This book was a joy to read, but take notice of the reverse engineer part in the title.
The content of this book is a presentation of tools that use Python as part of their automation. The tools selected range from debuggers, fuzzers and onto emulators which can be driven using python. The book is laid out in 12 chapters which progress from setting up the environment to more advanced exercises.
The selection of tools is very good and the content fits together with lots of cross references.
Focus for this book is running debugging tools automatically using python to do work for you. These features will allow you the reader the opportunity to go hunting for bugs more efficiently and with less manual work. With this in mind the target audience is not python beginners, though the programs shown are not very hard to follow.
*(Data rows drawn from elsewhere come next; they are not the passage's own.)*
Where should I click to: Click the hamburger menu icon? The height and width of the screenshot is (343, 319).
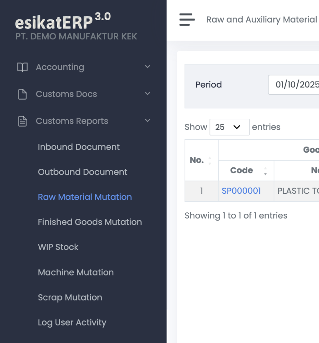click(x=187, y=20)
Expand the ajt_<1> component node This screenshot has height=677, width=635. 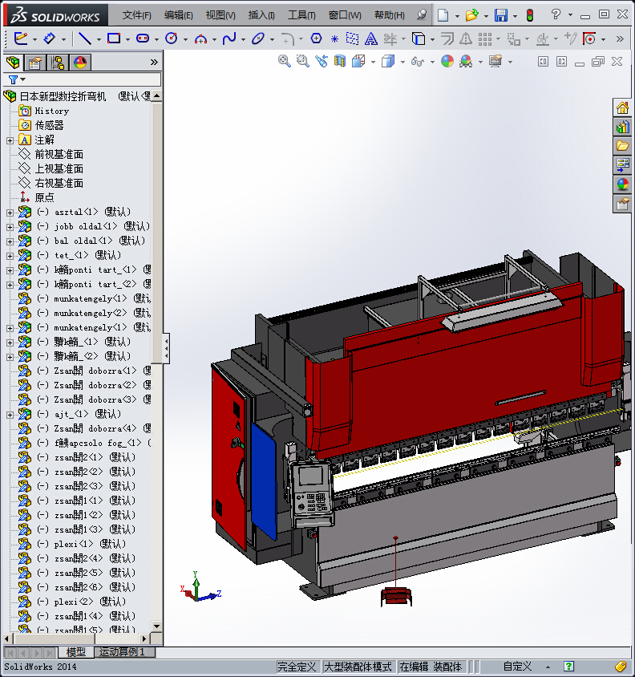coord(10,415)
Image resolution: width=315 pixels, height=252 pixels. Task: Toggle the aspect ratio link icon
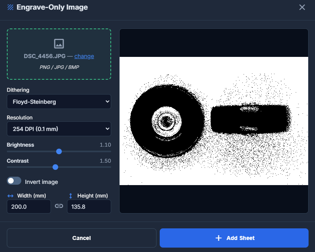click(x=59, y=206)
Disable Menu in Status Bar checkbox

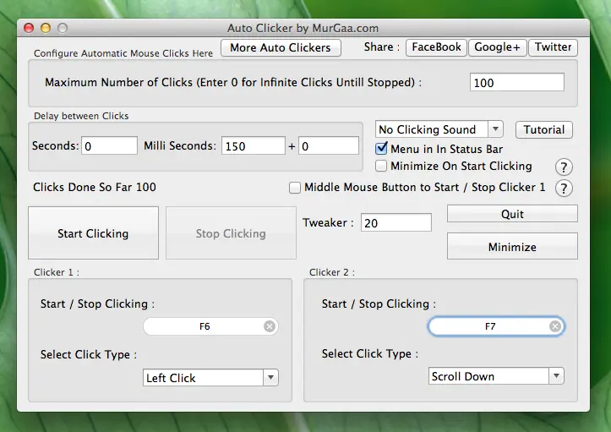382,149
The real target audience are bug hunters and the ones that understand the issues, but are spending to much of their own time doing it.
If you are an absolute beginner in debugging I would recommend that you buy this book as a bundle with The Art of Hacking by Jon Erickson or perhaps The Shellcoders Handbook. If you have not experienced assembler ever you would probably also need an introduction to assembly programming.
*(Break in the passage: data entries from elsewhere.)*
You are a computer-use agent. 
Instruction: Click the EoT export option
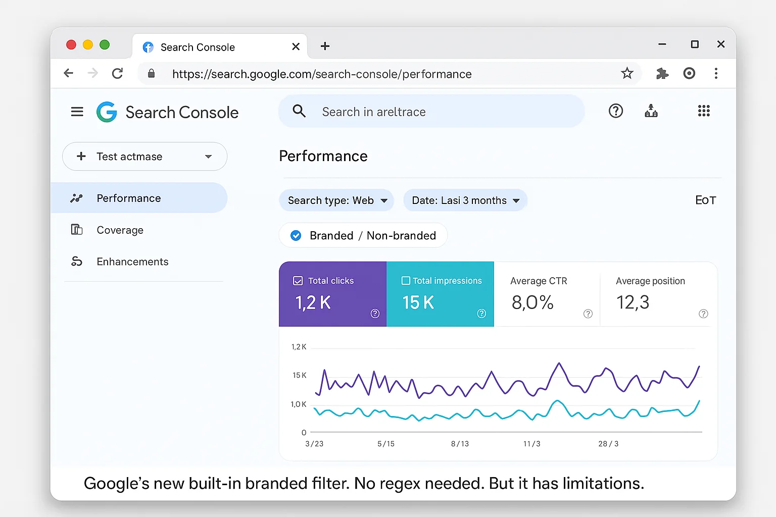click(705, 200)
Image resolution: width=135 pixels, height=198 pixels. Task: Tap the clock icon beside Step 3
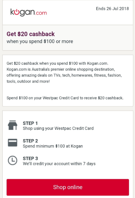[x=13, y=161]
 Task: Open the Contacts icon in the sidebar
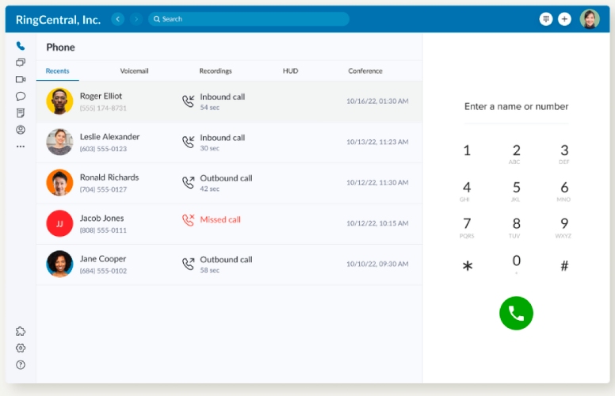21,130
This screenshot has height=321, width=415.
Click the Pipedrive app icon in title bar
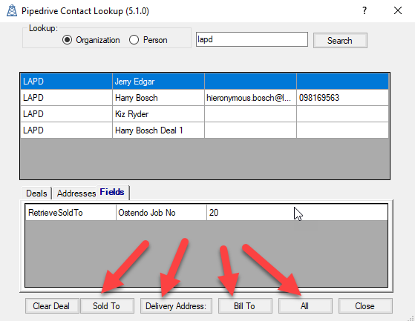[12, 11]
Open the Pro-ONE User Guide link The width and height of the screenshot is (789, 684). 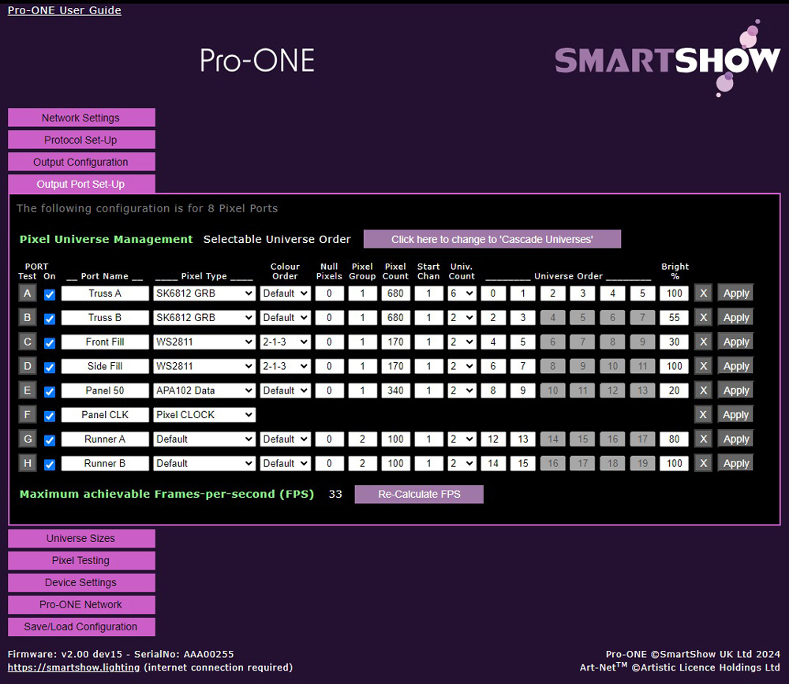[x=65, y=10]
The structure of this book is very workbook-like and encourages you to run the many examples and experiment while doing them. Each one of the labs can also be performed in a short while allowing you to make use of short breaks from other stuff and do these.
The books does not have a lot of pages, but a lot of insight and the author clearly has great knowledge and experience in the reverse engineering arena. He also brings you up to speed by allowing you to start running the programs immediately, and while they run you can read the manuals how to do more advanced stuff by yourself later :-)
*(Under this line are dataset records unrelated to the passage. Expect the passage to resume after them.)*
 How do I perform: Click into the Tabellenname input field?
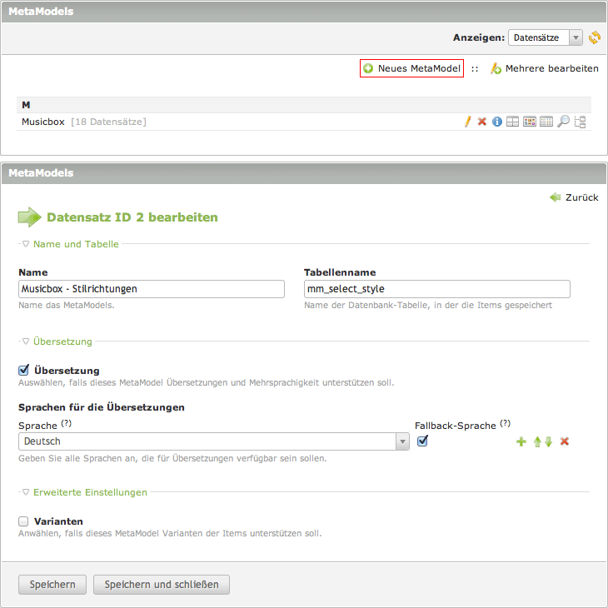437,289
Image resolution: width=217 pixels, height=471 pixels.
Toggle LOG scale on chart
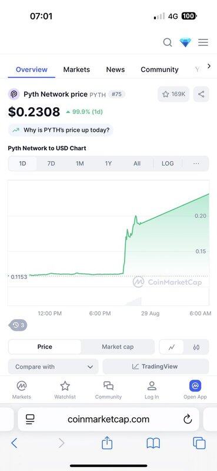(x=168, y=164)
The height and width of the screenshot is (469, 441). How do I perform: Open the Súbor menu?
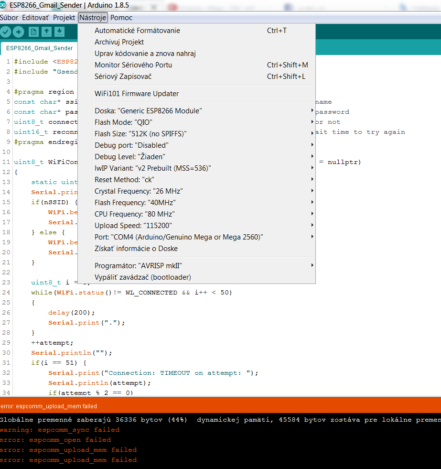9,18
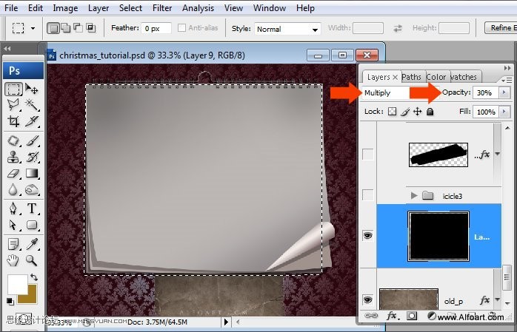Click the Refine Edge button
The height and width of the screenshot is (332, 517).
click(501, 28)
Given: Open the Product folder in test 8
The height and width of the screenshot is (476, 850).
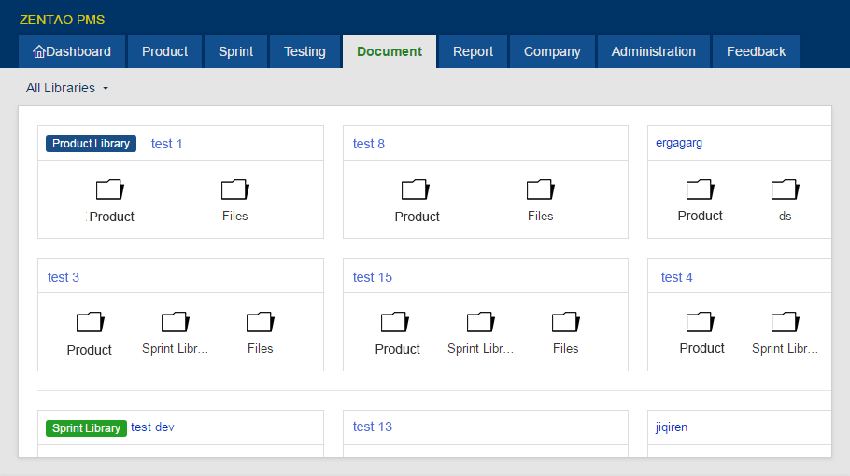Looking at the screenshot, I should [x=417, y=201].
The techniques and methods described will also allow you to dive into programs that are not meant for debugging, because the author describes how to attack programs - while manuals typically tell you what options you have, but not the situations you should use those options.
To summarize the Good stuff:
Short - this book is short, so you can actually finish it
Practical - using the tools described you will be able to get started quickly, even if you really haven't learned about debuggers before
Very workbook like - making sure that you are always interested in trying out the examples
Cross references and references to material found on the internet makes this book indispensable
The Bad stuff about this book
I use mostly Unix and this book is mostly about hacking Windows, from applications down to Windows drivers. While I might not be the target audience, this focus has allowed the book to stay on track. I would have liked more about Unix systems, since Python is of course also used a lot in Unix.
This book has brought me through a lot of exercises, even if I didn't finish each and every one of them the first time. I will keep returning to this book to do more of the exercises and experiment more with Sulley and the other programs presented.
The book has persuaded me that I need to use more python and especially it has allowed be to go further with the debuggers I already know of. The level might not be suitable for the most advanced reverse engineers but for the rest of us it is a treasure of good information!
The matter is presented clearly and can be understood by almost anyone, even if they haven't really looked into debuggers before. The reason this book is so successful is partly because it does not repeat material from manuals for the tools, but require you to use existing tools with manuals and show you how to run them.
This book should be bundled with the Art of Hacking, showing you what hacking software is about and
this book show how to automate the hacking with python. I can highly recommend it for people that need to do reverse engineering and running of code through debuggers and emulators.